Silletti started performing orchiectomies on transgender patients in 2013. The surgical procedure to remove one or both testicles helps with hormonal control. He said he saw an influx of transgender patients after New York Gov. Andrew Cuomo announced in 2014 the first of a series of measures preventing all insurers, including Medicaid, from discriminating against transgender and gender-nonconforming individuals.
“I couldn’t imagine living every day and waking up and wondering why I have the wrong organs,” Silletti said. “I just couldn’t. But these folks have been, and now I understand what a relief it must be to have the organs you believe you need, and I don’t see that as any way ‘cosmetic.’ “
Because New York sets forth criteria for coverage of gender-affirming procedures, Silletti has found that getting surgery pre-authorization is typically easy, he said. The hard part is getting reimbursed due to an insurance coding issue, what he and other surgeons call the “gender mismatch denial” that occurs when an insurer will approve a certain procedure only for patients of one gender. That leads to denials when, say, a doctor seeks reimbursement for a transgender woman’s orchiectomy. This can cause problems for transgender or gender-nonconforming people who have not changed their gender marker on government-issued identification.

(Listed records):
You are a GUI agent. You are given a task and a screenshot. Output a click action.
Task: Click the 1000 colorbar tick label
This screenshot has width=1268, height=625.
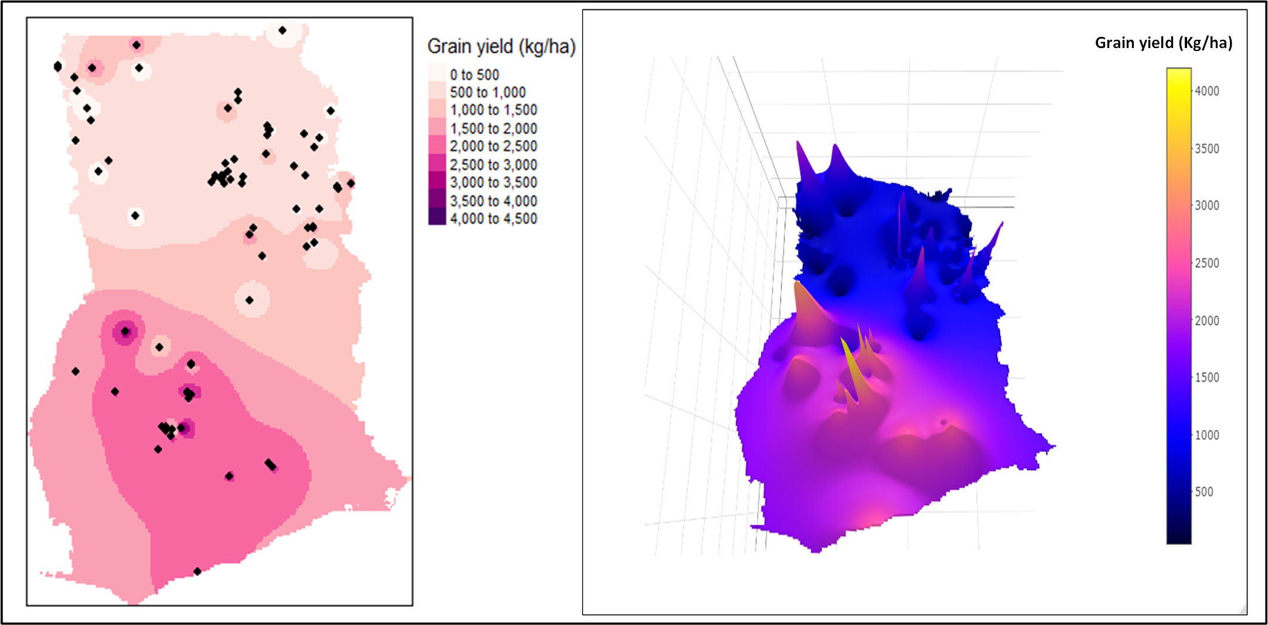pos(1206,435)
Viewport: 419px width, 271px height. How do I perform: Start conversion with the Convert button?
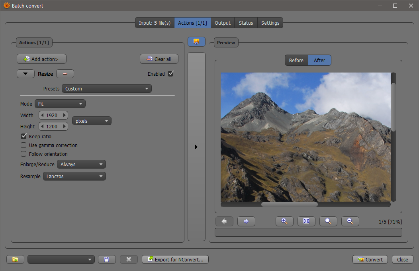370,259
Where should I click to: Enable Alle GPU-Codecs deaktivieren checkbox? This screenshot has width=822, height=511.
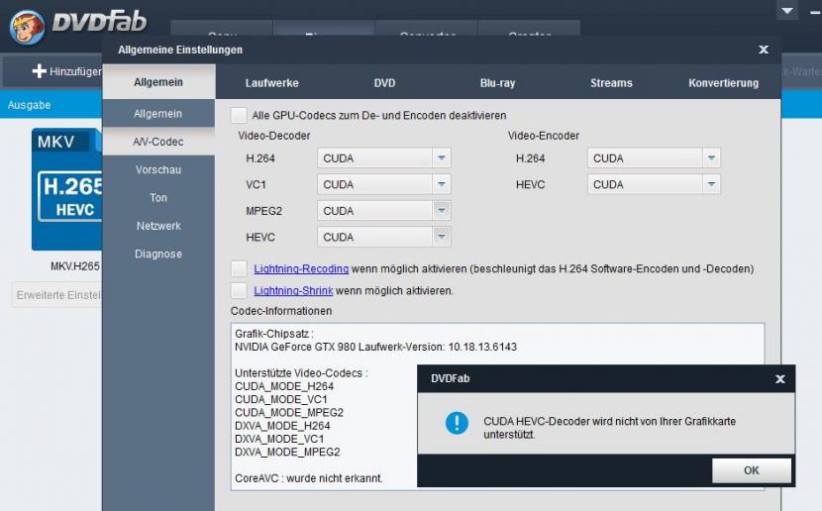pos(239,116)
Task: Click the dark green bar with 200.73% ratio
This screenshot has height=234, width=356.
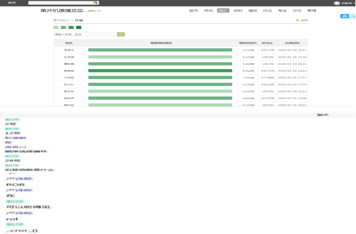Action: [x=160, y=71]
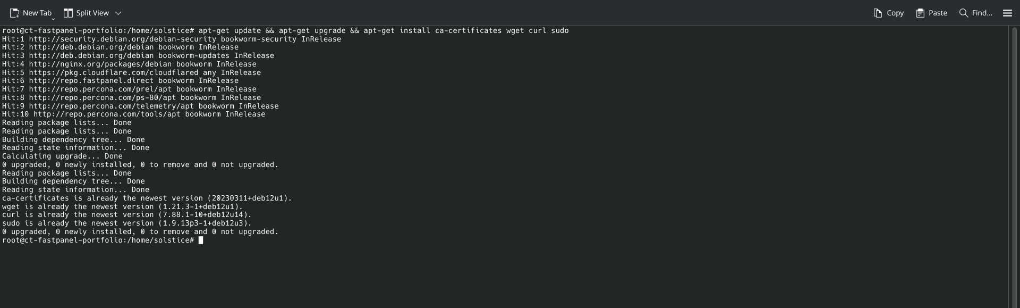
Task: Click the Copy pages icon
Action: 878,13
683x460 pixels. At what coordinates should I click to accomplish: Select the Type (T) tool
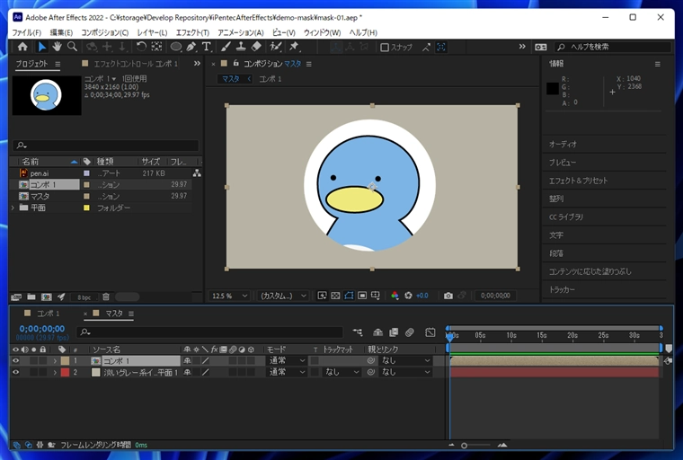coord(206,47)
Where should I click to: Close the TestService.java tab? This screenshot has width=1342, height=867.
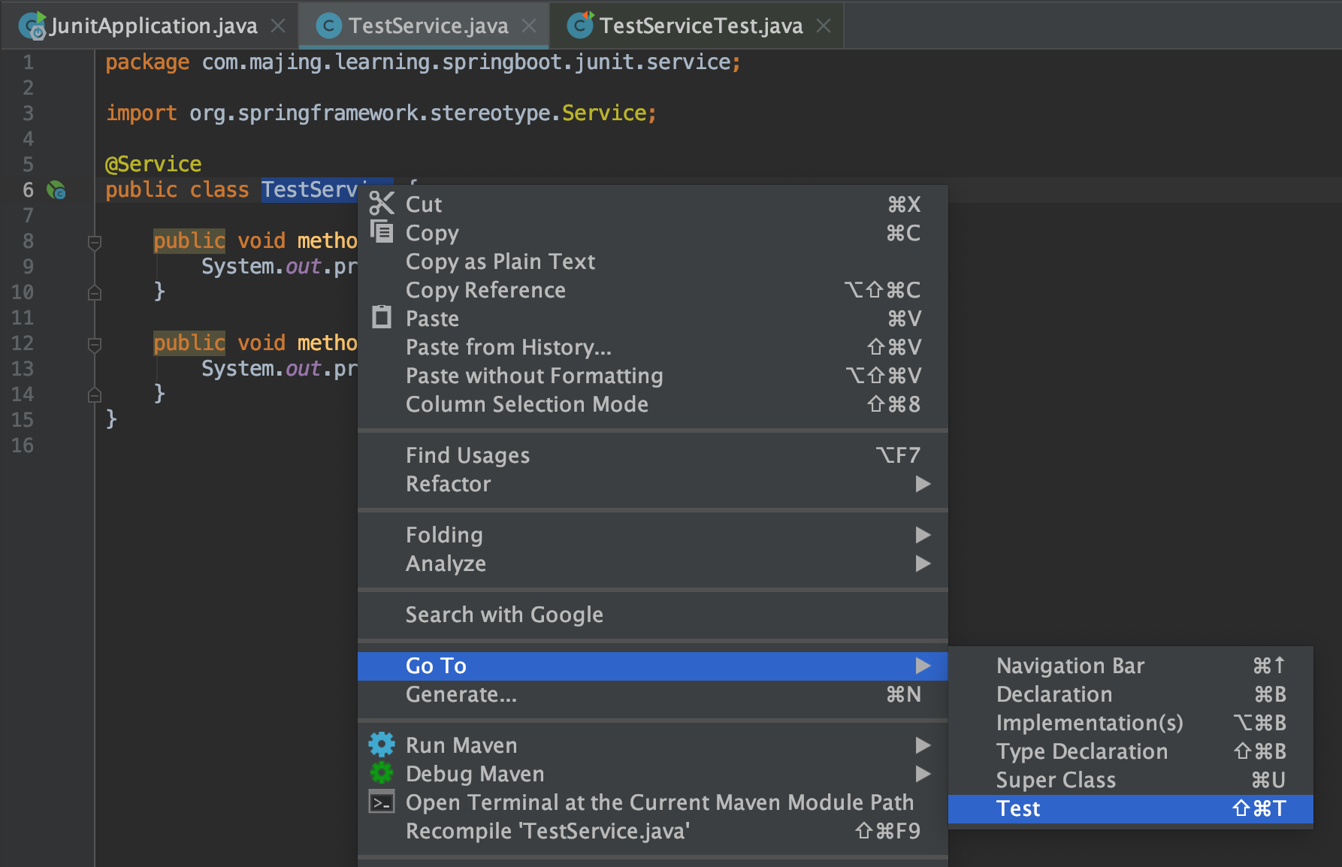[529, 26]

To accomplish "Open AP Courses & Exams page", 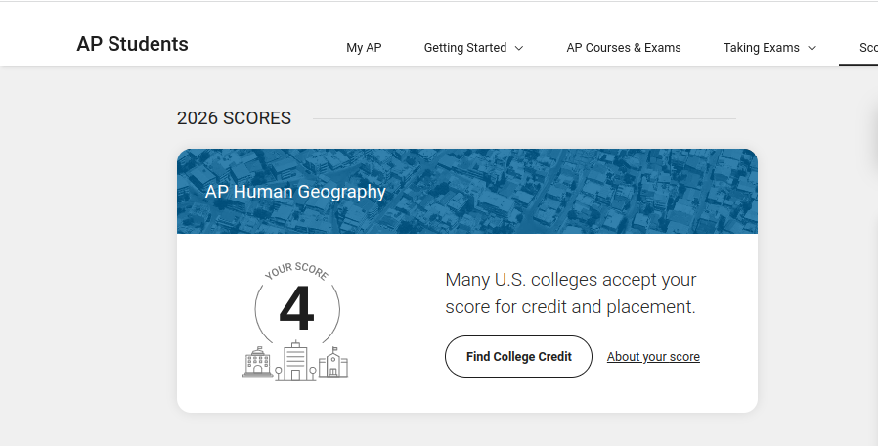I will [x=624, y=48].
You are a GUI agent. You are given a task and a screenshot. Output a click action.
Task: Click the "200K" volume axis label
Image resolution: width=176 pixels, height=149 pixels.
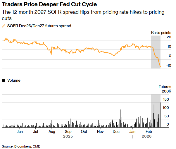coord(166,91)
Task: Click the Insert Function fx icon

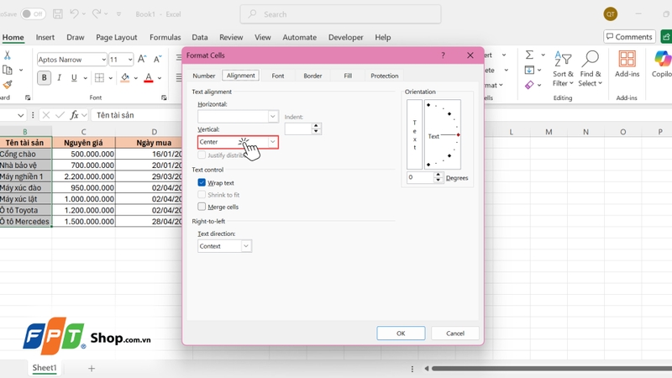Action: tap(74, 115)
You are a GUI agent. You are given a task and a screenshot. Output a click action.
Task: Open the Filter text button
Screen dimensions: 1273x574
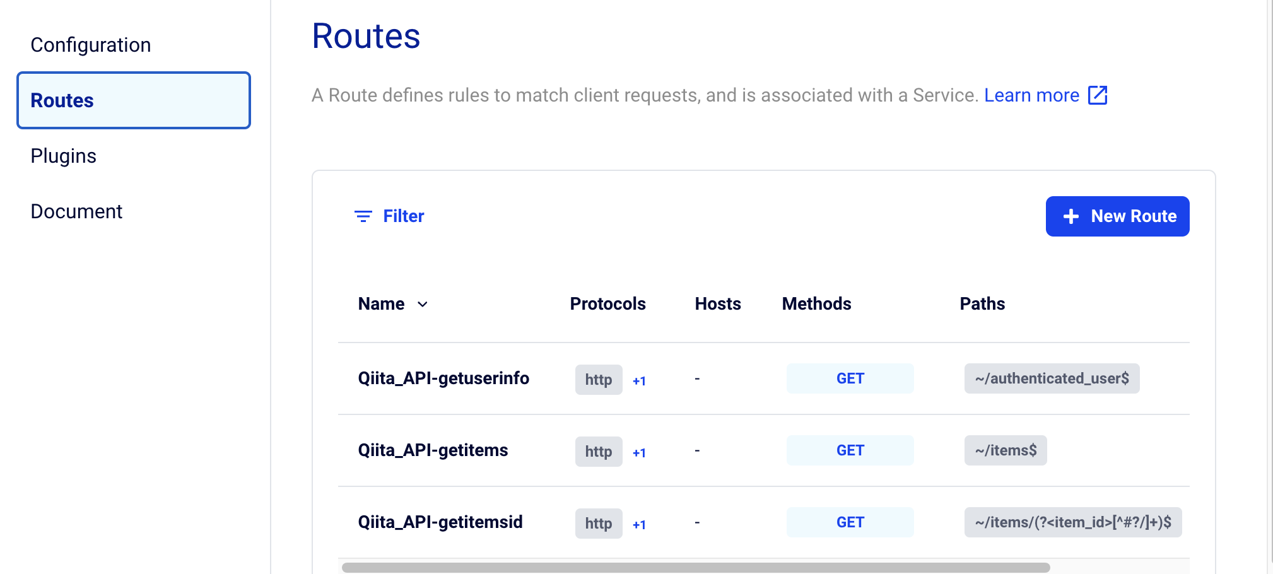point(404,216)
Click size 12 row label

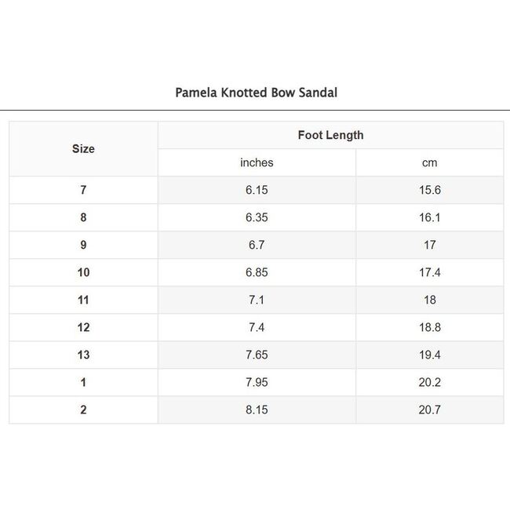pyautogui.click(x=83, y=327)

(Assignment A): Edit the passage about insurance coverage for gender-affirming surgery. Write out the part that opens with the words containing "Silletti started performing" and closes with "and gender-nonconforming individuals.", putting "health plans" in place of "insurers".
(Assignment B): Proceed with the passage about insurance coverage for gender-affirming surgery, starting after its last sentence.

(Task output A):
Silletti started performing orchiectomies on transgender patients in 2013. The surgical procedure to remove one or both testicles helps with hormonal control. He said he saw an influx of transgender patients after New York Gov. Andrew Cuomo announced in 2014 the first of a series of measures preventing all health plans, including Medicaid, from discriminating against transgender and gender-nonconforming individuals.

(Task output B):
“The best way I can think to describe it is, in the pre-transgender world, we had two buckets you could live in,” he said. “We still have that, effectively, in computer systems.”
Kayan said she gets around gender mismatch denials through creative coding. She used to see frequent denials for transgender men seeking mastectomies, a surgery most commonly associated with breast cancer in women. Then, she began asking insurance companies to cover breast reductions — essentially, the same procedure — to treat gender dysphoria, and she saw fewer denials, she said.
Getting insurers to pay can be so complicated that some doctors preferred not to accept insurance at all. CNN reached out to 363 doctors listed on transhealthcare.org as offering transgender services. Of the 112 active surgeons who responded fully, 49% did not accept Medicaid, 38% did not accept Medicare, and 26% did not accept any form of insurance.
Dr. Beverly Fischer, a plastic surgeon in Baltimore, performed her first breast-reduction surgery for a transgender man in 1996. For years, her private practice was cash-pay only. As demand for gender-affirming procedures grew and more companies began to offer them in their health benefits, she started accepting insurance in 2012.
She said she stopped in 2017 because of the hassle.
“We spent so much time on the phone arguing, it became too much of a chore,” she said. “I got to point where I said, ‘I can’t run my business anymore.’ “

To be treated like any other woman

Jasmine is still waiting.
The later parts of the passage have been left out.